In addition to improving your fitness, there are a variety of reasons to exercise, including reducing body fat, increasing muscle mass, reducing blood pressure and building energy. Running and indoor cycling are two very different exercises, but both will provide health benefits. Although there are similarities, the differences will determine what is the best workout for you.
Calories burned during a run or indoor cycling varies depending on the intensity of the workout and the weight of a person. In one hour, a person weighing 150 pounds burns 782 calories if running 7 miles per hour, 684 calories if running 6 mph and 576 calories if running 5 mph. The same 150-pound person burns 773 calories during an hour of vigorous indoor cycling and 477 calories during an hour of moderate indoor cycling.
Although there are similarities in muscles activated when running or indoor cycling, there are differences as well. The primary muscles used when running include your quadriceps, hamstrings, glutes, hip flexors and calves. The primary muscles used in indoor cycling are your quadriceps, hamstrings, glutes and calves.
Secondary and Auxillary Muscles
Besides the primary muscles, secondary and auxiliary muscles are also activated when either running or cycling. Additional muscles used when running include the biceps core muscles and abdominals. Additional muscles used when indoor cycling include your arm, upper back, shoulder, abdominal and core muscles.
Intensity of Workout
The intensity of the workouts can be increased for both activities.
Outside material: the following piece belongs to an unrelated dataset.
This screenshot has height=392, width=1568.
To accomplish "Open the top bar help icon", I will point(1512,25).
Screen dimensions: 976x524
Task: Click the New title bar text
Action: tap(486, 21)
When running, increase the intensity of your workout by increasing the incline on your treadmill or running up a hill when outdoors. The speed of your run also affects cardiovascular activity.
When cycling indoors, increase the speed or tension on your bike to increase the intensity. Performing jumps, in which you stand up and and sit down while maintaining a consistent pedal stoke, can also increase the intensity of the workout.